Today at 2 pm my first baby goats were born. It was also first time for momma as well. It was a perfect kidding and I even got to be there for the whole thing! She had twins! First born was the big baby boy (cream). He is like a mine Delilah! (Mom). He was up within 10 mins and the second one was born about 15mins after he was born. She is a little brown and white doe! She was up quickly as well and both drinking within 20 mins of being born! Delilah has passed all of the placenta which was also perfect


----------



## ksalvagno (Oct 6, 2009)

Very cute!


----------



## Cedar Point Kikos (Oct 16, 2013)

They are SO CUTE!


----------



## mayia97420 (Apr 22, 2014)

they are cute babies - healthy looking too


----------



## billiejw89 (May 7, 2014)

Oh my goodness.
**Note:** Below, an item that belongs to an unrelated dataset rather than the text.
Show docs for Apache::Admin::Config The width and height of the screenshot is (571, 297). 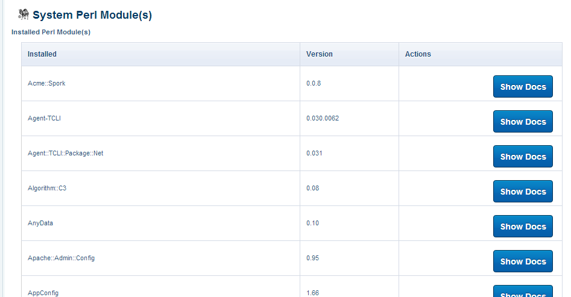tap(523, 261)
They are so cute!


----------



## toth boer goats (Jul 20, 2008)

So cute.


----------



## margaret (Aug 30, 2013)

Are you sure you want them?
I think they would fit in very well at my house :lol:
They are SOOOO CUTE!!!!!!!!
Congrats!


----------



## Jessica84 (Oct 27, 2011)

Oh I bet that little girl is a keeper  congrats and so happy everything went well for your first kids 


Sent from my iPhone using Goat Forum


----------



## dreamweaver (Mar 15, 2013)

Congratulations! They are beautiful!


----------



## Goat_in_Himmel (Jun 24, 2013)

I've never seen such and even white belt as that little girl has. Does it go all the way around?


----------



## happybleats (Sep 12, 2010)

congrats Bree!! both are adorable!! and long awaited for lol..I bet you keep them both!!!


----------



## Bree_6293 (Aug 4, 2014)

Yes her belt goes right around her  she is defiantly a keeper  and the little boy is too  they are getting so active already trying to jump around! I now have a total of 6 goats  the little boy will become a wether when he is older and so I will have 3 wethers 2 does and 1 buck  this little doeling is not related to my buck as we bought the mom in kid so I won't have to worry about in breeding when she is older


----------



## milk and honey (Oct 31, 2010)

Adorable ... Congratulations!!


Sent from my iPhone using Goat Forum


----------



## Bree_6293 (Aug 4, 2014)

And they need names!!! 
So far we are thinking:
Boys names : Archie Alfie or jasper

Girls names : Alice or rose

But open to any suggestions!!


----------



## happybleats (Sep 12, 2010)

I like Archie...and Rose....cute names...


----------